# Requirement
Starting with the line that contains "Expand the Products" and stopping after the line that contains "Image resolution: width=576", copy the entries below exactly. Include nothing else.

# Data for analysis
######

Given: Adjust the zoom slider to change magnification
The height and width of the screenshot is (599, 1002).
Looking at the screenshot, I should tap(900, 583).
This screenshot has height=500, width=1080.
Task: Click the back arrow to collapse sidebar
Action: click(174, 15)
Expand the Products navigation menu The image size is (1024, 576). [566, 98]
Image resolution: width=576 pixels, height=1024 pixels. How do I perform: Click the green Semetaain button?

######

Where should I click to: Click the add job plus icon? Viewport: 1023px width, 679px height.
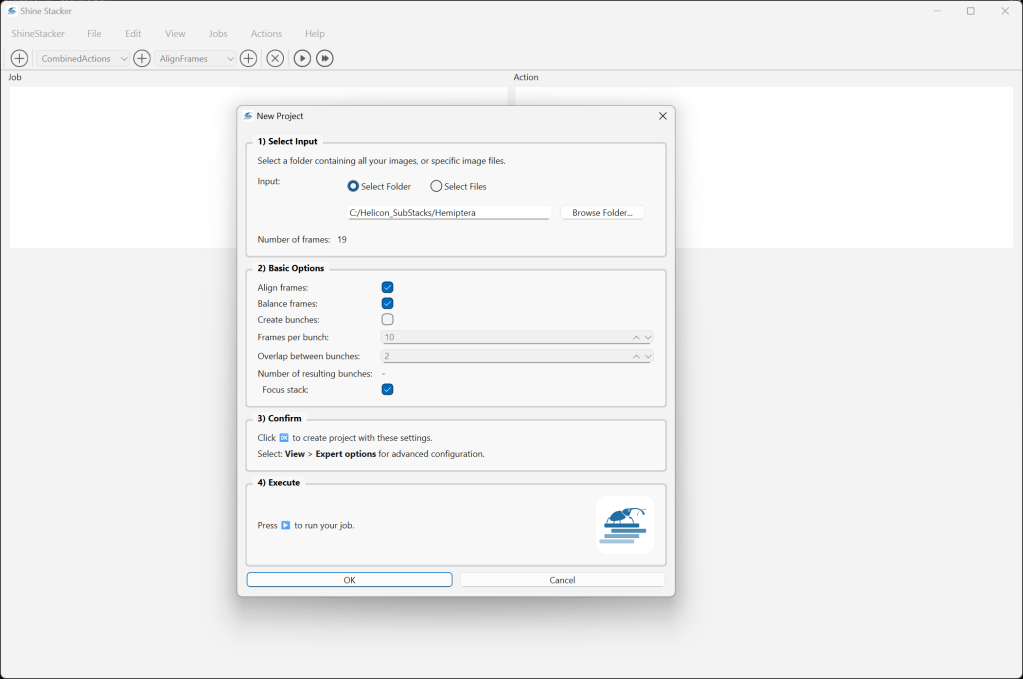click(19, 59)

######

# Result of this exercise
Expand the Products navigation menu The image size is (1024, 576). [566, 98]
Image resolution: width=576 pixels, height=1024 pixels. How do I perform: Click the green Semetaain button?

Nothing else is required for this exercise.